“The stories say or imply many things that are simply wrong,” Theranos said in its rebuttal.
A key point of contention is the importance of the “Edison” technology, which the Journal describes as “the lab instrument developed as the linchipin of [Theranos’] strategy” to be able to perform blood tests on small samples taken with a finger-prick. Theranos says it has invented more than just the Edison tech. “In fact, ‘Edison’ is an earlier version of just one of our proprietary devices used as part of Theranos proprietary technologies,” the company wrote.

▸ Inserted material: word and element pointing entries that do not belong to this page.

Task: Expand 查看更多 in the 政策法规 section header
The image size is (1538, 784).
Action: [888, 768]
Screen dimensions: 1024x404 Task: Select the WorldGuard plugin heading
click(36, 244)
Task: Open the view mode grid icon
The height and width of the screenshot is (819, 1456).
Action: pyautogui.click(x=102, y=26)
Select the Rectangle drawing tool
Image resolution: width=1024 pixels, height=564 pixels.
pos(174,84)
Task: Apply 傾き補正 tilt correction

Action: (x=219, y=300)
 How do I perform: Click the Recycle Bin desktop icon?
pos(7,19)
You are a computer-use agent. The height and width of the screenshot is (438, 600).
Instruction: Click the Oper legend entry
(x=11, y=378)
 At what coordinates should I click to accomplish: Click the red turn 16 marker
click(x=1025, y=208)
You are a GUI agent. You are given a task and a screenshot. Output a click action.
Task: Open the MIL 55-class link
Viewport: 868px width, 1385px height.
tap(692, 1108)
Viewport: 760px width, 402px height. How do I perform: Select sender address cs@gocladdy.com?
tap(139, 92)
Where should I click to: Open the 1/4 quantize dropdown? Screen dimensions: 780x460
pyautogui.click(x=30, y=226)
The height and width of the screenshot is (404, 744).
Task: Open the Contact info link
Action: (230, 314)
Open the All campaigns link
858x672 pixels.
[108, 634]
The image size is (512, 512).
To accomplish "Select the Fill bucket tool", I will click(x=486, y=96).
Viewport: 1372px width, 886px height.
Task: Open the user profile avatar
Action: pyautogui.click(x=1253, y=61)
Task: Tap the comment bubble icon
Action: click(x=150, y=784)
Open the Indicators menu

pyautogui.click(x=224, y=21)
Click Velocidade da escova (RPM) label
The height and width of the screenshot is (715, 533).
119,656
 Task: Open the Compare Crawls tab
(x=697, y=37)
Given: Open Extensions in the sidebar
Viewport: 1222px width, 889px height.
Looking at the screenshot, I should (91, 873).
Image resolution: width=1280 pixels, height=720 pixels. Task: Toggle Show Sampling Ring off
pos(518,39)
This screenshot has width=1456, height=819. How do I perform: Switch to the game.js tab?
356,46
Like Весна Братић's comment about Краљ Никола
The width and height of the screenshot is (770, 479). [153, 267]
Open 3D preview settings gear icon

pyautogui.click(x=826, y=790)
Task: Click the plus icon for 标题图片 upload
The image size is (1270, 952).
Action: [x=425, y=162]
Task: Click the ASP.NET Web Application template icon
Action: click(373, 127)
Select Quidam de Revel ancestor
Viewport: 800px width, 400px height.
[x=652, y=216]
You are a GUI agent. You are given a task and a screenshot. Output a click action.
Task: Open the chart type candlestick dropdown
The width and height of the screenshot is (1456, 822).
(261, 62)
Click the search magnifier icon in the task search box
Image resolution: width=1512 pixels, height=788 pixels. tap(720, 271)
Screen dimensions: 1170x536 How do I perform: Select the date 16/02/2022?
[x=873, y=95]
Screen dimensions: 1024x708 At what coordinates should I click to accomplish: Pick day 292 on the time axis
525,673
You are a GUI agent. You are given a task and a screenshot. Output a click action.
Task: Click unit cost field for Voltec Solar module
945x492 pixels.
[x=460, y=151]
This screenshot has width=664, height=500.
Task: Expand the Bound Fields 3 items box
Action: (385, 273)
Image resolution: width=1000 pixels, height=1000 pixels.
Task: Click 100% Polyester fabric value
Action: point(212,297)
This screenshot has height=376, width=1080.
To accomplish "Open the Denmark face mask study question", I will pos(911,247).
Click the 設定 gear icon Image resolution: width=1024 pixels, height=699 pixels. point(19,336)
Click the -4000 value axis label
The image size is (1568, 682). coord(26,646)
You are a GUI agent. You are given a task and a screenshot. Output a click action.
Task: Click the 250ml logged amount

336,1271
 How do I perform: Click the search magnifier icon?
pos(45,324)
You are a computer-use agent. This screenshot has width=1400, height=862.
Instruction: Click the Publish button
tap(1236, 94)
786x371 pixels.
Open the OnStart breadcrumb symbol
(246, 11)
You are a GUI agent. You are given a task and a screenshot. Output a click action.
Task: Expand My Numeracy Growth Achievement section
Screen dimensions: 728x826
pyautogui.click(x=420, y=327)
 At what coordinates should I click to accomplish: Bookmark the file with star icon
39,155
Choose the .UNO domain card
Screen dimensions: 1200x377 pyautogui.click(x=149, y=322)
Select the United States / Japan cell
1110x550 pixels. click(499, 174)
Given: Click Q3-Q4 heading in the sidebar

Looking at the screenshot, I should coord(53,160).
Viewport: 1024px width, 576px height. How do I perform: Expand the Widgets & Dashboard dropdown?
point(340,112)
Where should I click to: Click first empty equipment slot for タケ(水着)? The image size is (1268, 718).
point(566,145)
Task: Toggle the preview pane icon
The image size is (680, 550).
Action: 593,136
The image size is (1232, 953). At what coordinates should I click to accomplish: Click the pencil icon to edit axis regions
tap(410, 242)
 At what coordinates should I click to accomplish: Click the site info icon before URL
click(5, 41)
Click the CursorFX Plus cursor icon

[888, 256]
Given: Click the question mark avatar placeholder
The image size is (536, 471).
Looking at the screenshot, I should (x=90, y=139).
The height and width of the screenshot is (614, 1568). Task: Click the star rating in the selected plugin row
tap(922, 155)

Another issue centers on how many of Theranos’ blood tests are actually conducted using a finger-prick instead of a traditional needle. The company says that 57% of its guests had labs done on finger-stick samples in the fourth quarter of 2014, a figure that has “evolved” over time. The company has expanded the number of tests it offers and has been “working to transition to an FDA framework,” which is why it says some of its tests are carried out using regular needles. In the Journal article, the newspaper notes that a sentence saying “many” of Theranos tests only require a few drops of blood was removed in recent months and that Theranos’ lawyer said the change was made for marketing accuracy. However, Theranos says the lawyer was misquoted and the company changes its website regularly.
Theranos also disputed a claim made by anonymous “lab experts” in the Journal story that finger-pricked blood samples are can be less pure than those drawn from a vein. The company says it generates validation data proving equivalence between capillary and venous lab results before submitting tests to the FDA.
The company also went to great lengths to explain how its protocols for proficiency testing, the process by which blood testing companies prove that their processes are accurate, adheres to regulations. Theranos said it never heard about a complaint an employee sent to New York state’s public-health lab under an alias from any regulators, which was mentioned in the Journal article.
Finally, Theranos questions the validity of many of the sources used in the Journal story. The company says anonymous former employees quoted in the story didn’t understand Theranos’ technology and anonymous lab experts are likely Theranos’ competitors. “From his very first interactions with Theranos, the reporter made abundantly clear that he considered Theranos to be a target to be taken down, and not simply the subject of an objective news story,” the company concluded.
The Journal hasn’t responded to Theranos’ Thursday statement, but issued a response Wednesday to CEO Elizabeth Holmes’ comments comparing the publication to a tabloid: “We note that Ms. Holmes sought to challenge the reliability of our sources, but it remains the fact that she doesn’t know from whom the information for our articles was gathered,” the Journal said. “We assure her and our readers that our sources were well positioned to know the information they provided about Theranos, and they were vetted before publication.”